Farmers overwhelmingly supported Modi's nationalist party when he swept to power in 2014 but the strict measures on cows, which are sacred to Hindus, have caused major headaches for rural communities.
“We have tried everything — scarecrows and barbed wire — but the stray animals never miss a chance to eat away our crop,” Meena told AFP, looking askance at his lush fields in the Pilani district of Rajasthan in western India.
“They (the government) are playing their politics, they don't care about poor farmers,” he said ahead of elections beginning on April 11, when Modi will run for a second term.
Even before Modi came to power, cow slaughter and the consumption of beef was banned in Rajasthan and many other states in officially secular India, which also has substantial Muslim and Christian populations.
But laws are now applied more strictly and punishments have increased.
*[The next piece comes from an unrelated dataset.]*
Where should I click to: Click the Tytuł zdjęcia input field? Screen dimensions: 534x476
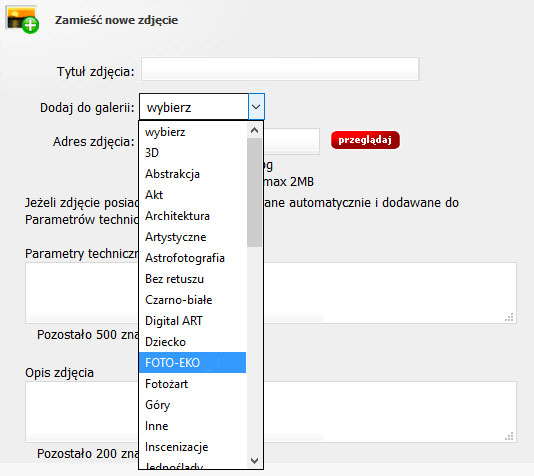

In 2017 the government tried to ban the cattle trade for slaughter nationwide, only for it to be rejected by the Supreme Court.
Critics say Modi's Bharatiya Janata Party (BJP) is on a mission to impose “Hindutva”, the hegemony of Hindus, on 1.25-billion-strong India.
They also warn that the BJP has emboldened fringe Hindu vigilante groups to attack minority Muslims and low-caste Dalits with impunity for eating beef, slaughtering and trading in cattle.